La justice kenyane donne cinq jours aux médecins pour cesser leur grève

La justice kenyane a accordé un nouveau délai de cinq jours aux médecins et infirmiers pour mettre un terme à leur mouvement de grève qui paralyse les hôpitaux publics du pays depuis près de deux mois.

Dans ce dossier, la justice a donné raison au gouvernement qui considère le mouvement illégal au motif qu’il a été enclenché alors que des négociations salariales étaient toujours en cours.

Le 12 janvier, la juge HellenWasilwa avait donné deux semaines aux médecins et leurs représentants pour reprendre le travail, faute de quoi sept représentants syndicaux, condamné à un mois de prison avec sursis, seraient « arrêtés et emmenés en prison ».

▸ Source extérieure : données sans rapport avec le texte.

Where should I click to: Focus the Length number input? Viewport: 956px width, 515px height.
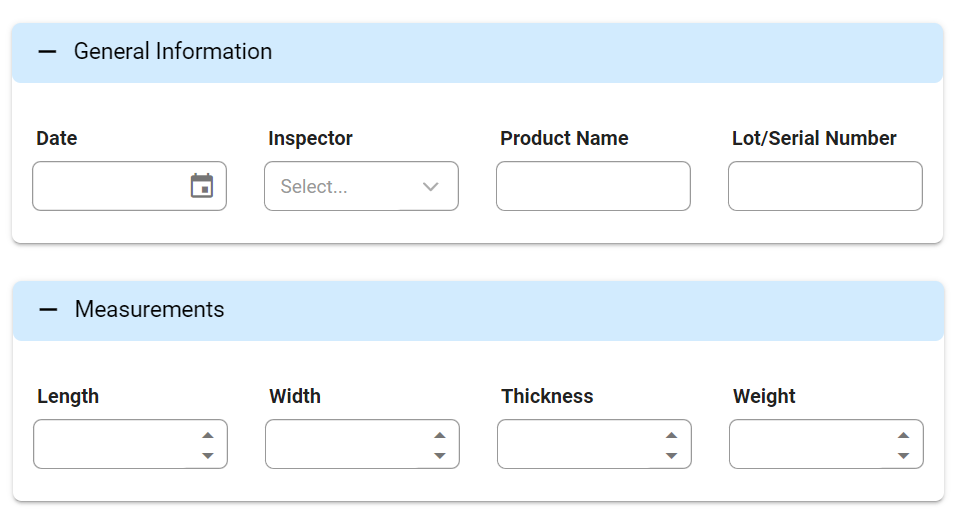point(112,445)
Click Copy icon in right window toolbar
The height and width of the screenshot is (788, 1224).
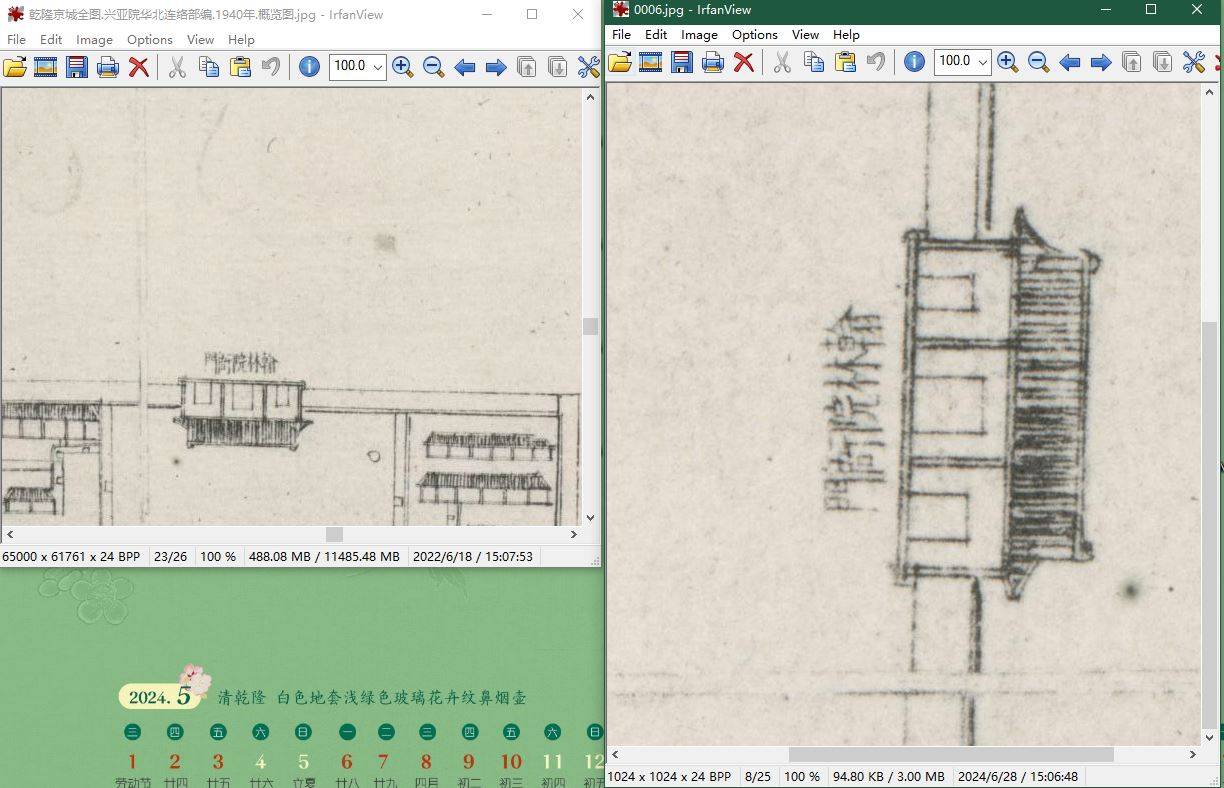(814, 62)
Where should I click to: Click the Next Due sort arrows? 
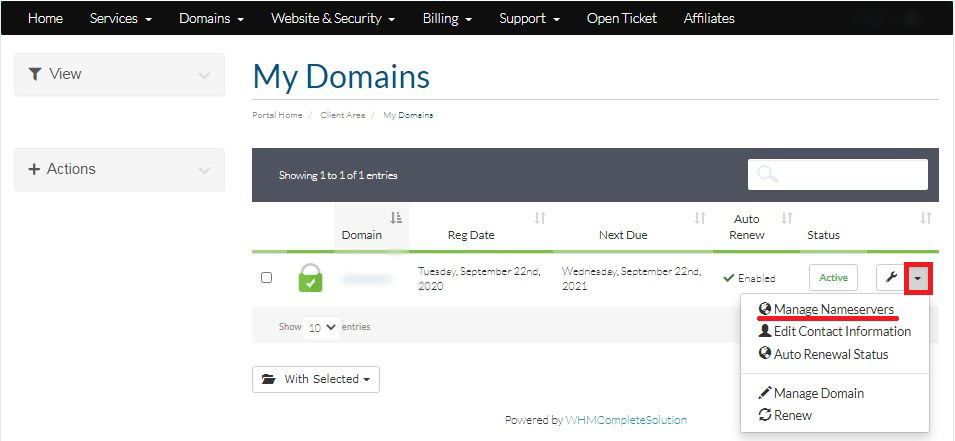click(x=700, y=218)
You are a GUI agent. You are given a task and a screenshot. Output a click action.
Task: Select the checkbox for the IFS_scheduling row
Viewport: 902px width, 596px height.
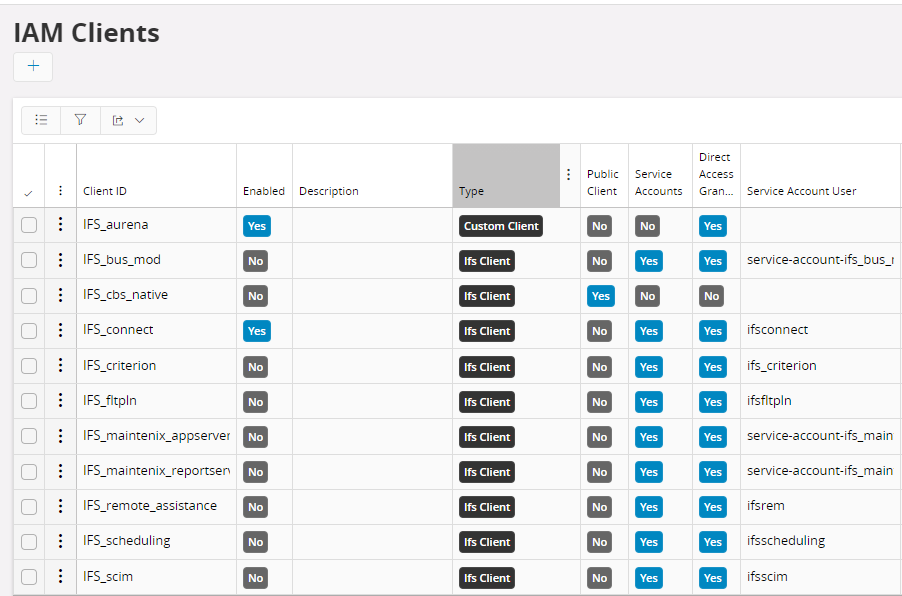tap(28, 541)
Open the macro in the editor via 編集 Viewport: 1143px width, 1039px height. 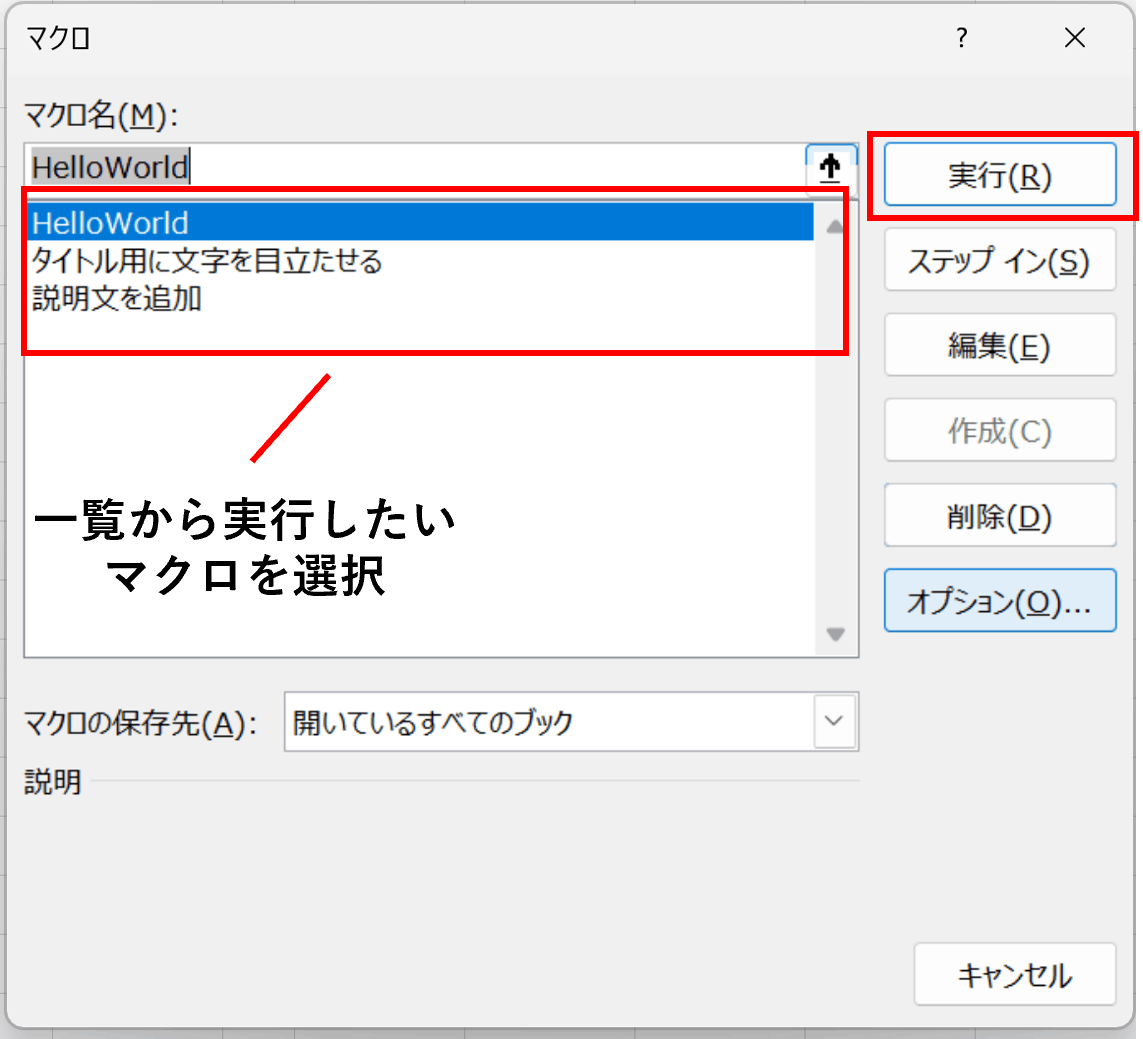pos(1000,344)
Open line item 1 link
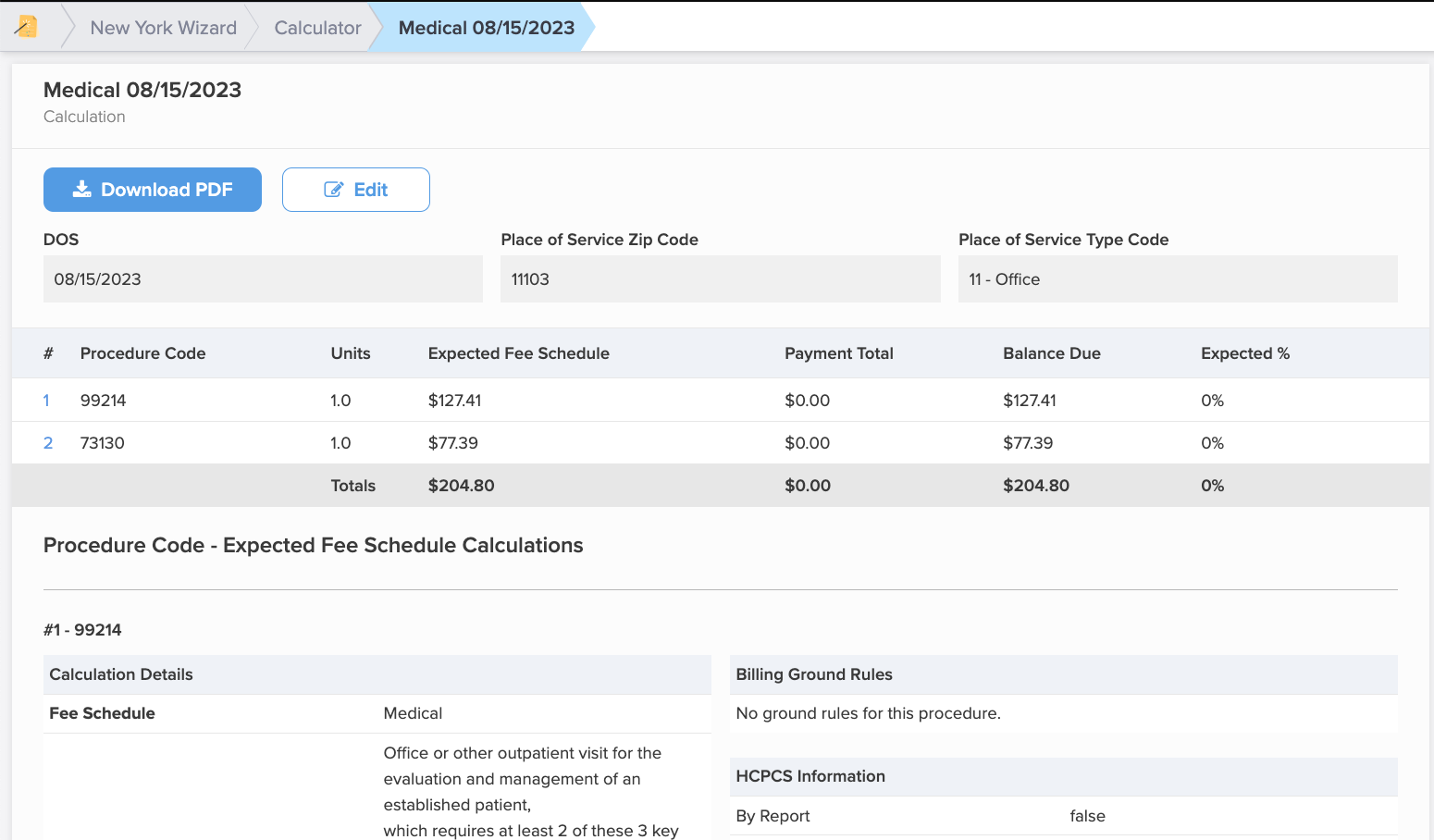 (x=46, y=401)
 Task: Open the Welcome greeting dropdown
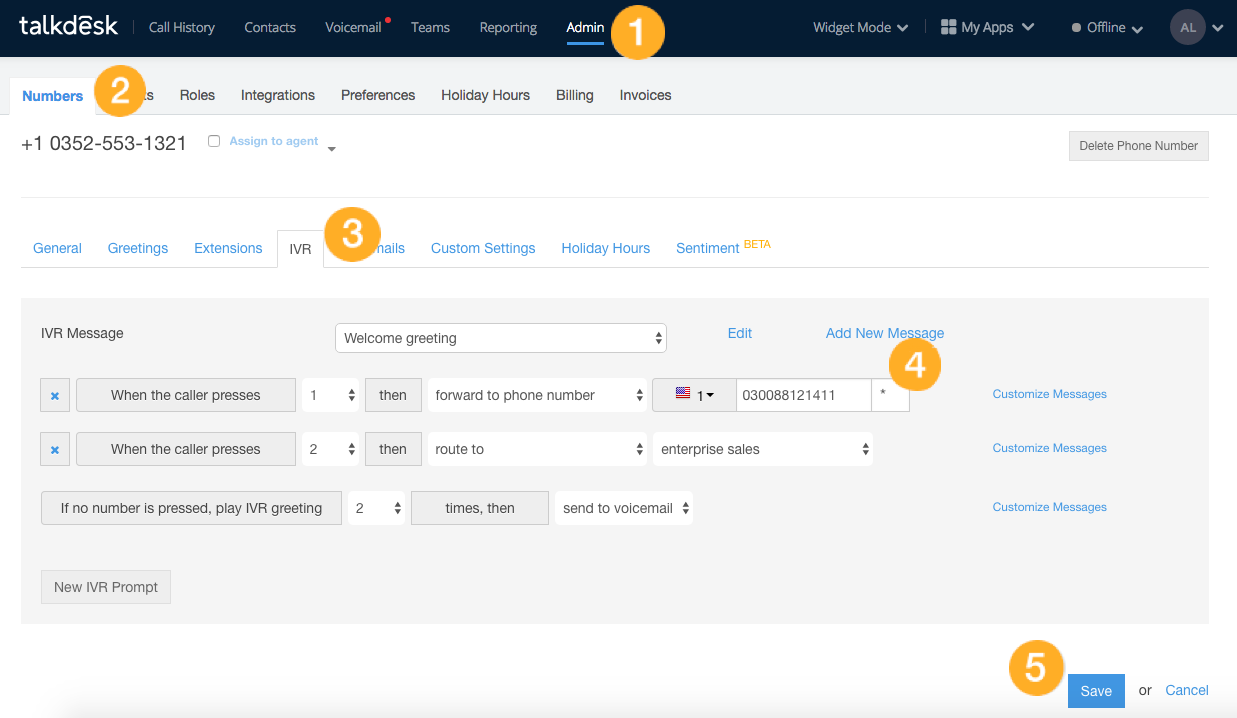click(x=501, y=338)
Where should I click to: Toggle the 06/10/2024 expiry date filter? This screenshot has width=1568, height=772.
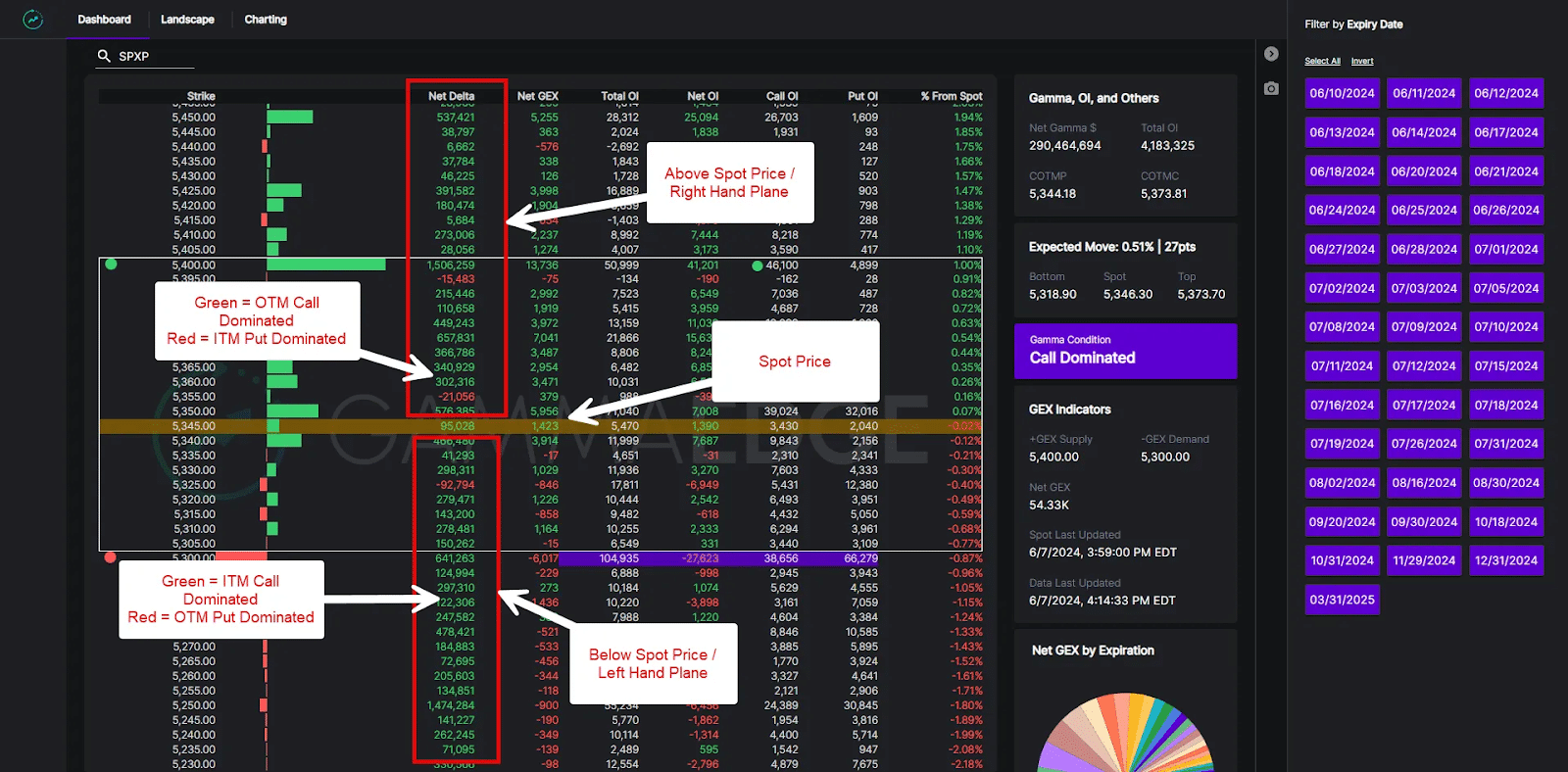(1342, 94)
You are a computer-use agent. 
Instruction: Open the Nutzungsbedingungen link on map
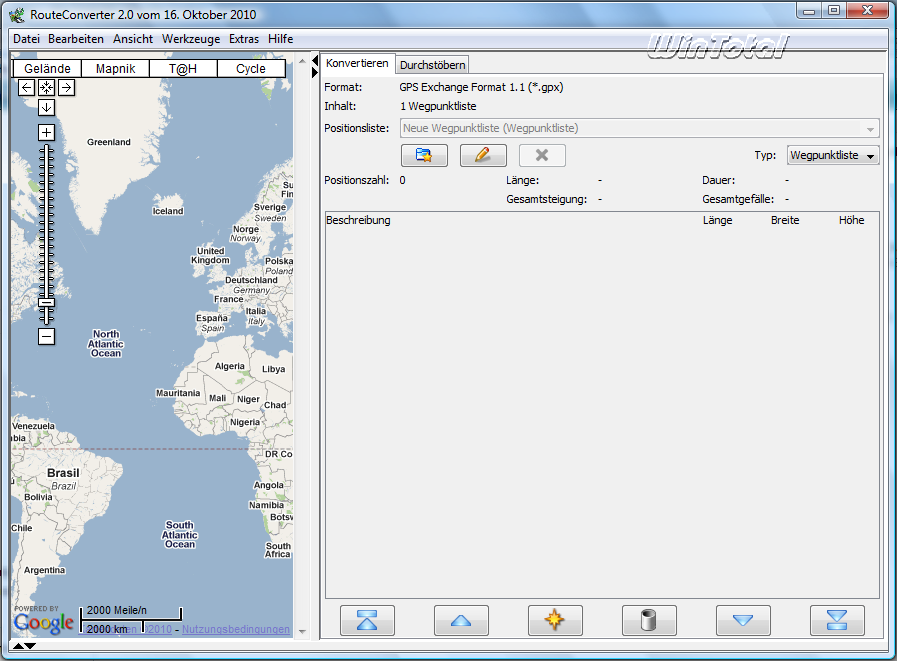click(236, 630)
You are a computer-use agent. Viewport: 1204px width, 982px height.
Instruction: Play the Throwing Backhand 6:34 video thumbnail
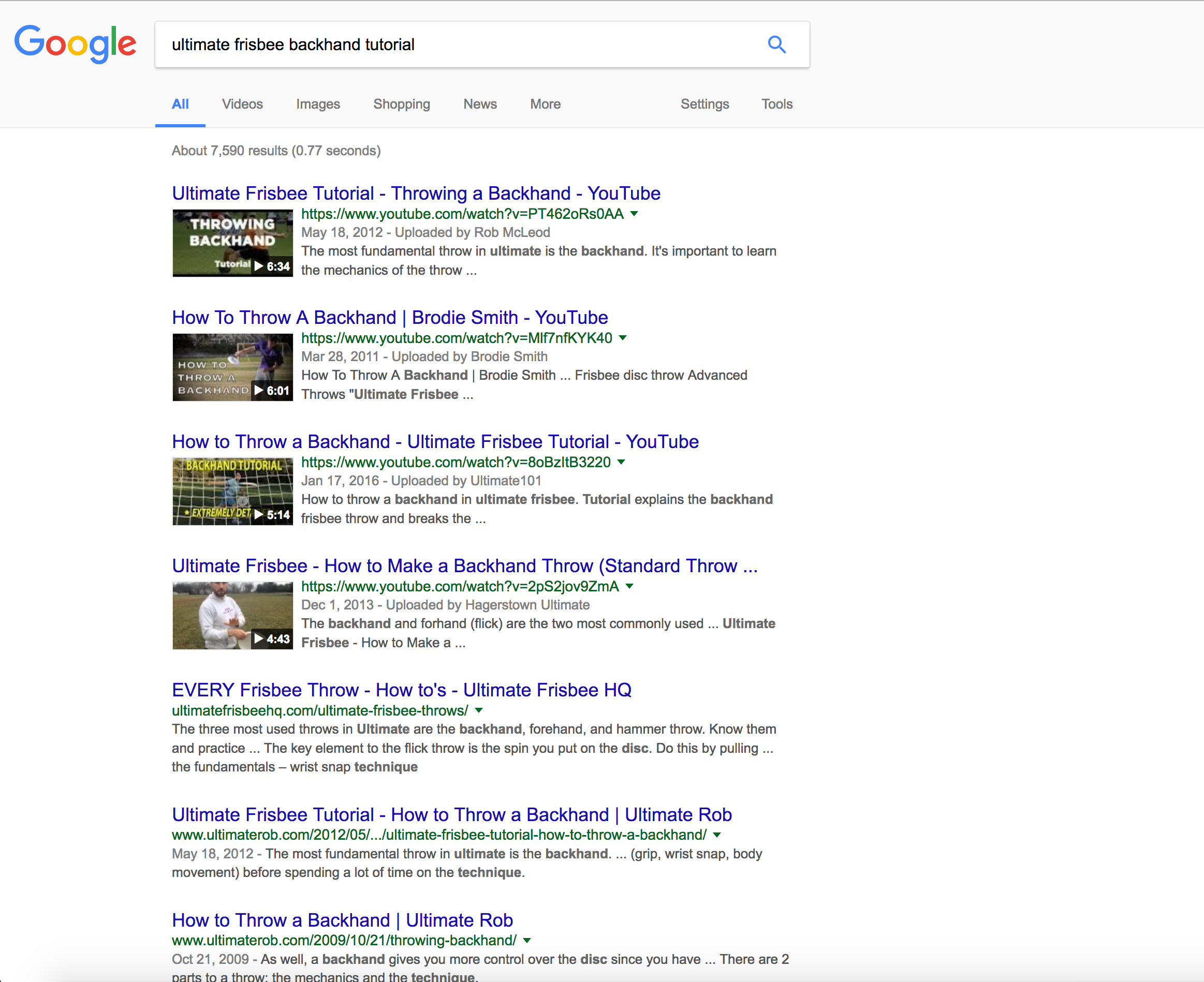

Mais alors que cet ultimatum a expiré ce jeudi, la juge a accordé cinq jours supplémentaires pour cesser le mouvement de contestation, avant de mettre en application sa décision.

Les quelque 5.000 médecins du secteur public revendiquent une multiplication de leur salaire par quatre fois, selon un accord de négociation collective signé en 2013, mais qui n’a jamais été appliqué.

Ils ont déjà rejeté une proposition du gouvernement qui souhaite augmenter de 40% leur salaire, selon les syndicats.

Démarré le 5 décembre, la grève des médecins dans les hôpitaux publics, oblige certains malades à se diriger vers des cliniques privées trop chères pour la majorité des Kenyans.

Le quotidien kenyan The Standard soulignait récemment qu’un député gagne trois fois plus d’argent (plus de 10.000 euros par mois) que les médecins les mieux payés du pays.